L'article 25 du code civil énonce que "l'individu qui a acquis la qualité de Français peut (...) être déchu de la nationalité française, sauf si la déchéance a pour résultat de le rendre apatride". Le risque d'apatridie est donc l'argument essentiel de la réduction de cette procédure au seul cas des binationaux. Il n'en demeure pas moins que cette disposition a valeur législative et que la loi à venir peut librement le modifier. 
 

Les traités


Pourquoi librement ? Tout simplement parce que, contrairement à ce qu'affirment les opposants au projet, aucun des deux traités internationaux relatifs à l'apatridie ne peut être invoqué à l'encontre de l'extension de la déchéance de nationalité à l'ensemble des citoyens français.
 
La première convention est celle déjà évoquée du 28 septembre 1954 relative au statut des apatrides. Elle a été ratifiée par la France le 8 mars 1960, ce qui signifie qu'elle s'impose effectivement au législateur. Son contenu porte sur la situation des apatrides et impose à l'Etat qui les accueillent un certain nombre d'obligations. C'est ainsi que les apatrides doivent disposer du droit d'ester en justice, de la liberté de religion, d'association. Ils doivent disposer de certains documents, parmi lesquels des titres leur permettant de voyager. Observons cependant que le traité n'interdit pas leur expulsion "pour des raisons de sécurité nationale et d'ordre public" (art. 31). Il n'interdit pas davantage aux Etats parties, et c'est l'essentiel dans le débat actuel, de créer des apatrides. L'article 32 énonce certes que "les Etats contractants faciliteront, dans toute la mesure du possible, l'assimilation et la naturalisation des apatrides". Tout réside dans ce "dans la mesure du possible", formule qui exclut toute contrainte imposée aux Etats. 

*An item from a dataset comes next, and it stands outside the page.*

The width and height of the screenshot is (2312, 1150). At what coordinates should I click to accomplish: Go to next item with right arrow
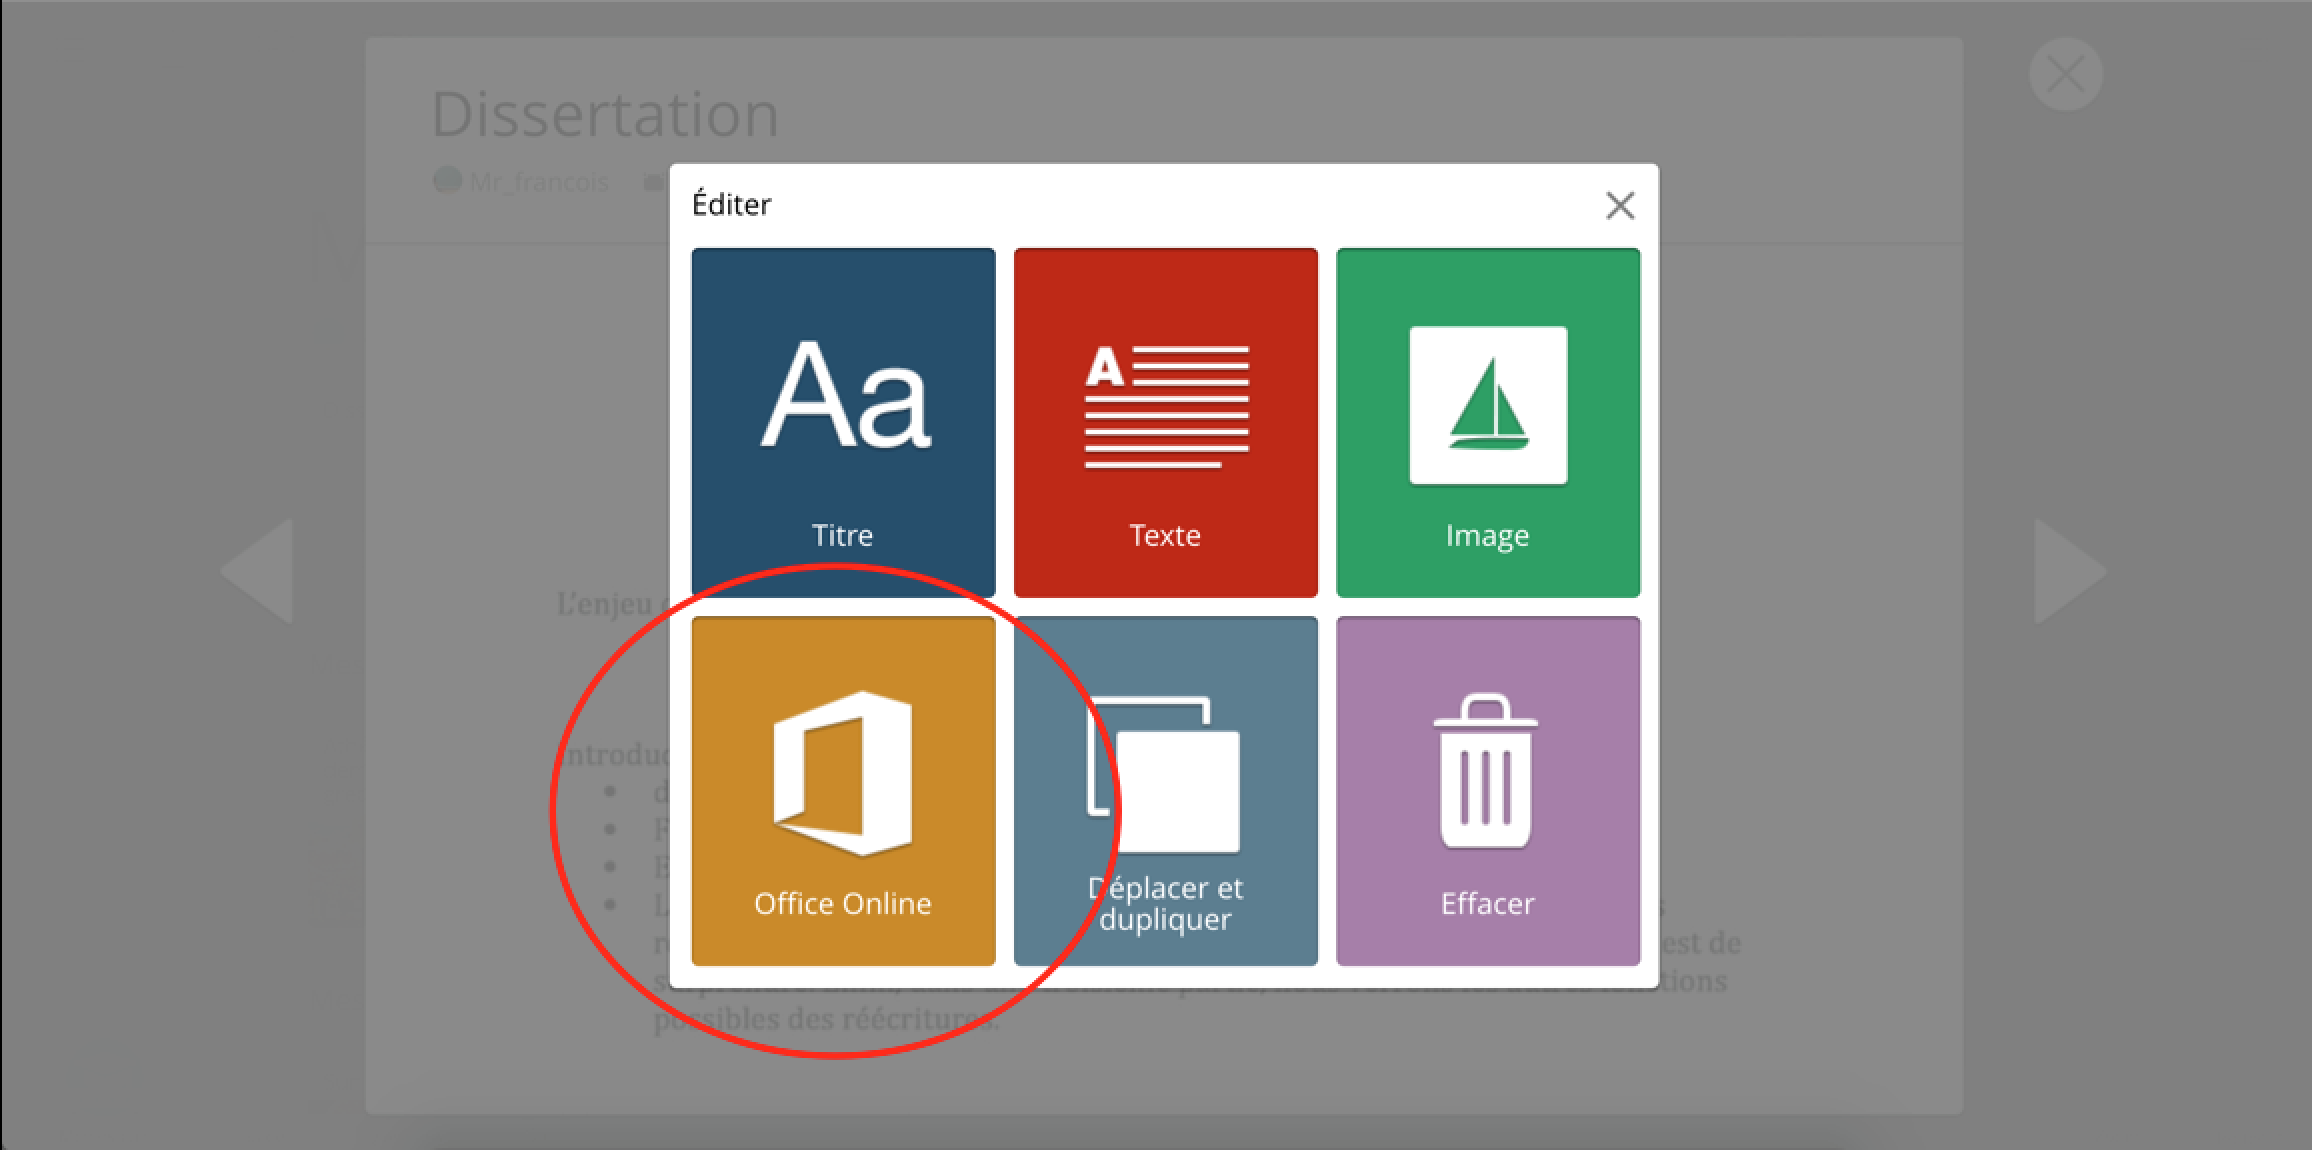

La seconde convention, la plus souvent invoquée dans le débat actuel, est celle du 30 août 1961 sur la réduction des cas d'apatridie dont l'article 1er affirme que "tout Etat contractant accorde sa nationalité à l'individu né sur son territoire et qui, autrement, serait apatride". Hélas, la France a signé cette convention le 31 mai 1962, mais elle ne l'a jamais ratifiée. En d'autre termes, ce traité n'impose aucune contrainte aux autorités françaises. Les juges français ont d'ailleurs toujours écarté les moyens fondés sur son non-respect. Dans un arrêt du 1er mars 2013, la Cour administrative d'appel de Nantes affirme ainsi que "si la France est signataire de la convention de New York du 30 août 1961 sur la réduction des cas d'apatridie, ce traité n'a fait l'objet, ni de la ratification ou de l'approbation, ni de la publication prévues par l'article 55 de la Constitution du 4 octobre 1958 ; que le moyen tiré d'une méconnaissance de cette convention est, en conséquence, inopérant".  
 
Dans l'état actuel du droit, aucun texte n'interdit de créer des apatrides. Chacun est parfaitement libre de le déplorer ou de s'en réjouir. Chacun est libre de développer un point de vue, d'engager un débat de nature politique. Encore faut-il ne pas manipuler le droit positif pour lui faire dire autre chose que ce qu'il dit. Car, il faut bien le reconnaître, ce type de manipulation déconsidère son auteur. Le droit mérite certainement d'être discuté, mais il ne doit pas être déformé par ceux-là mêmes qui prétendent le connaître, voire l'enseigner.